Tape Talk: Wings of Desire (1987)

Per Netflix’s 4-star recommendation, I sat down and spent a couple of hours with the Wim Wenders film Wings of Desire. Oh, Netflix, you rarely disappoint me so.

Three things that I love: long, slow, absurdist movies. In that context, Netflix had the best intentions in recommending this tape to me as it fits all three criteria to a T. Unfortunately, the film in question was more an exercise in what not to do in any one of those categories. Though most films are tasteful enough not to mix everything together and completely turn potential audiences away, the last film I saw that pulled it off was Tarkovsky’s  beautiful 1986 farewell film The Sacrifice, though the closest practical comparison to Desire would probably be Roy Andersson’s delightful musing on purgatory Songs From the Second Floor (2000).
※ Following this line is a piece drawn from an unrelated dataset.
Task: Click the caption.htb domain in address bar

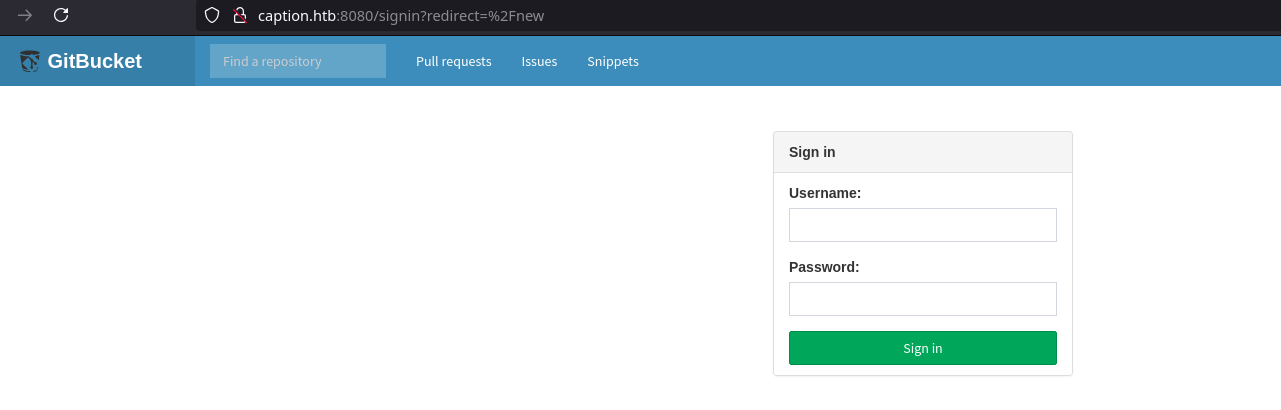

I’m proud to say there’s only a single movie I’ve ever walked out on, and I take personal issue with so-called critics who rate a movie based on 20-minutes of watching before they turn it off. With this tape though, I was quite tempted to throw in the towel myself early on. The first half hour or so of the movie reminded me so much of R.E.M.’s “Everybody Hurts” video that I almost paused the show to watch it; at least then I’d be seeing something happening.

I could tell right away that this tape was pretentious as almost anything I’ve seen. Needlessly black-and-white, strange angles, absurdist commentary. Nothing that really felt like it was elevating the story or setting. Oh, and here are some angels. Let’s put them in the most dramatic positions we possible can. Here they are sunning their wings atop a statue. Here they are sitting next to a grieving man on a train. Here they are…in a library? They stand behind you and listen to your thoughts and only children can see them. Obviously.
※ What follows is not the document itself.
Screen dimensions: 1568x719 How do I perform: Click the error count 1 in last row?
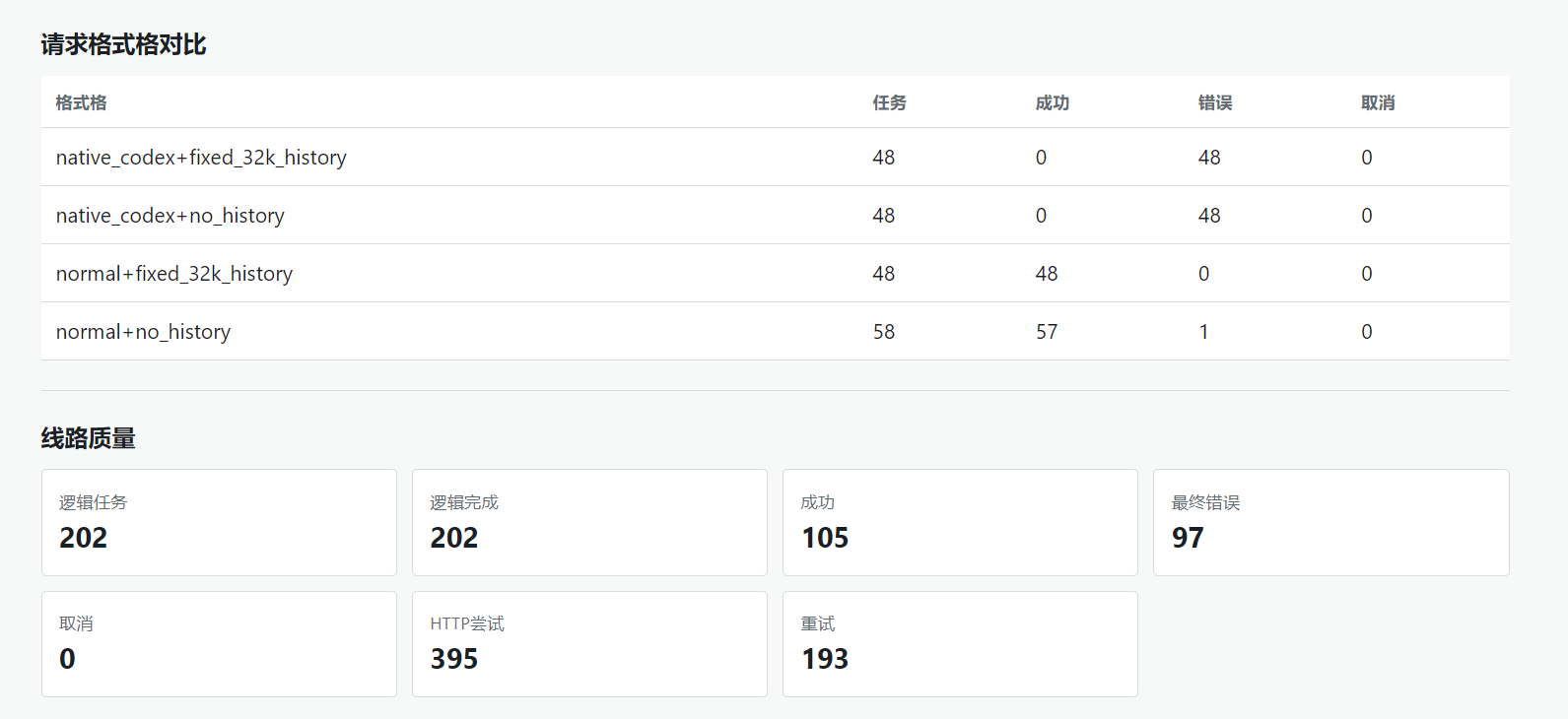click(1203, 332)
This is a good time to admit that I get irreparably distracted anytime I imagine an artist like a film director thinking to themselves how clever they are. “Here, let’s have a pair of angels talking to themselves in a convertible in a car showroom. Isn’t that clever?” This is a very thin line to tread for surrealists, as trying too hard even once can cause you to fall instantly from grace. Though filmmakers like Jean Cocteau sometimes wobble, Wenders fell within the first 10 minutes.

For just a two-hour movie, I found this incredibly difficult to watch. When the film starts to tastelessly introduce the color sequences it even sank down to the lowest rating I could give, only to be redeemed midway through by Peter Falk being very much himself. This bit of realism in an otherwise stupidly absurd movie grounded, or perhaps elevated, the entire picture around it. Angels spying on girls in their dressing rooms and pining to wiggle their toes was completely eclipsed by Falk’s ironically human performance. When seeing somebody behaving mostly normal in an otherwise surrealist film is the most interesting bit, you’re doing something wrong.

Though in the end the film actually did veer into interesting territory, I was further turned off to hear that it was followed by the pretentiously-named 1993 sequel, Faraway, So Close! And thanks for that, because here I was running short on tapes not to watch. Though it is actually supposed to be a better film story-wise, the fact that the original long-winded and meandering movie couldn’t even reach any kind of conclusion was the last straw for me. “To be continued,” will always be the coward’s way out.